Представление о том, что окончание Второй мировой войны стало для немцев «часом ноль» — временем кардинального разрыва с прошлым и нового начала, — широко распространилось еще в 1950-е гг. Метафора оказалась верной в том смысле, что в мае 1945 г. были полностью уничтожены существовавшие государственные структуры и строительство новых институтов происходило в большей или меньшей степени с чистого листа. Однако образ «часа ноль» невозможно использовать для характеристики настроений и менталитета германского общества послевоенного десятилетия.

Безусловно, для определенной части немцев военное поражение стало важным импульсом, позволившим им переосмыслить свое отношение к национал-социализму и радикально пересмотреть собственные взгляды. Были и те, кто радовался крушению Третьего рейха; в конце концов, скрытая оппозиция режиму всегда существовала, и единодушное одобрение политики Гитлера в годы нацистской диктатуры также является мифом, недопустимо упрощающим и искажающим реальность [Старгардт 2021]. Однако для большинства немцев в мае 1945 г. ключевыми эмоциями являлись облегчение от того, что война завершилась, и обида на национал-социалистическое государство, не сумевшее выполнить собственных обещаний [Jarausch 2006: 6]. По мнению ряда исследователей, после 1943 г. большинство немцев уже негативно относились к Гитлеру — его популярность базировалась на образе безусловного победителя, в завершающей фазе войны уже лишившемся своей убедительности [Taylor 2011: 19]. Однако нужно учитывать, что эти выводы основаны во многом на данных опросов, проводившихся оккупационными державами сразу после окончания войны, когда у респондентов имелись существенные мотивы лукавить при ответах.

Как бы то ни было, разочарование и обида на прежних властителей сами по себе совершенно не подразумевали стремления к созданию демократического государства. Большинство немцев в первые послевоенные годы было в принципе занято не рефлексией, не анализом исторических и политических проблем, а банальным выживанием. К этому примешивались страх за собственное будущее — многие опасались мести победителей — и распространявшиеся слухи о жестоком обращении с мирным населением. Подобного рода инциденты действительно происходили в зоне ответственности всех армий, вступивших на территорию Германии, однако чаще к ним были склонны солдаты из тех стран, которые испытали на себе всю жестокость германской оккупации и террора в годы Второй мировой войны. Из числа западных союзников это, безусловно, были французы [Taylor 2011: 124].

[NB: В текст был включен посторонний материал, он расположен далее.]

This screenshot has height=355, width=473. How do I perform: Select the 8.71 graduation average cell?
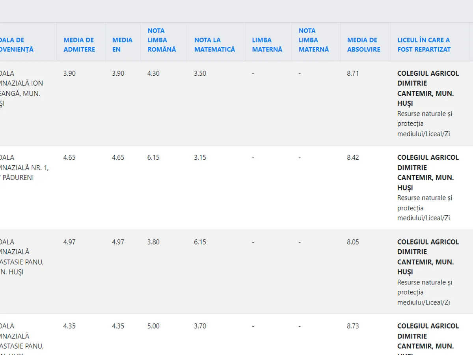pyautogui.click(x=353, y=73)
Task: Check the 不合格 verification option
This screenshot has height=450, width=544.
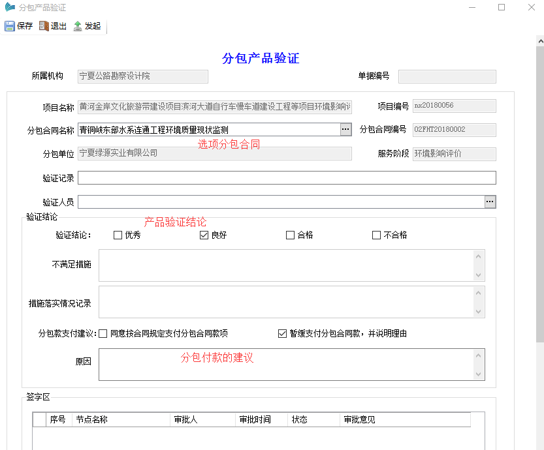Action: [376, 235]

В результате май 1945 г. стал для германского общества весьма неоднозначным рубежом. С одной стороны, прекратились бомбежки и боевые действия, вероятность погибнуть или получить увечья значительно снизилась, нацистский репрессивный аппарат прекратил свое существование, солдаты начали возвращаться домой. С другой стороны, многие сложности только начинались и в течение следующих двух лет продолжали усугубляться.

К моменту окончания войны около половины населения будущей Западной Германии находилось за пределами мест своего постоянного проживания — в лагерях военнопленных, в эвакуации из разбомбленных городов, в пути в поисках родных или куска хлеба. Вскоре сюда добавились массы беженцев, прибывших с восточных территорий, фактически отошедших Советскому Союзу, Польше и Чехословакии. Их общее число в западных оккупационных зонах составило около 12 млн человек [Jähner 2019: 71]. Процесс исхода из утраченных восточных земель превратился в огромную гуманитарную катастрофу; по некоторым оценкам, погибло около 2 млн человек [Brenner 2016: 151].

У оккупационных властей в западных зонах не существовало ни малейшего представления о том, что делать с этим потоком людей — голодных и распространявших эпидемические заболевания. Соотечественники также не демонстрировали гостеприимства. Отношение к беженцам оказывалось зачастую враждебным, «чужаков» рассматривали как нежеланных пришельцев, которые сами виновны в своих бедах. Инициативная группа жителей Шлезвига обратилась в октябре 1945 г. к фельдмаршалу Монтгомери с просьбой как можно скорее очистить регион от беженцев — «потока чужаков с восточных территорий» [Brenner 2016: 158]. В Баварии прибывающих с востока обвиняли одновременно в том, что они пруссаки, а значит, милитаристы и нацисты, и в том, что они не вполне немцы, а наполовину иностранцы [Jähner 2019: 73–76]. Солидарность в обществе отсутствовала, каждый был сам за себя.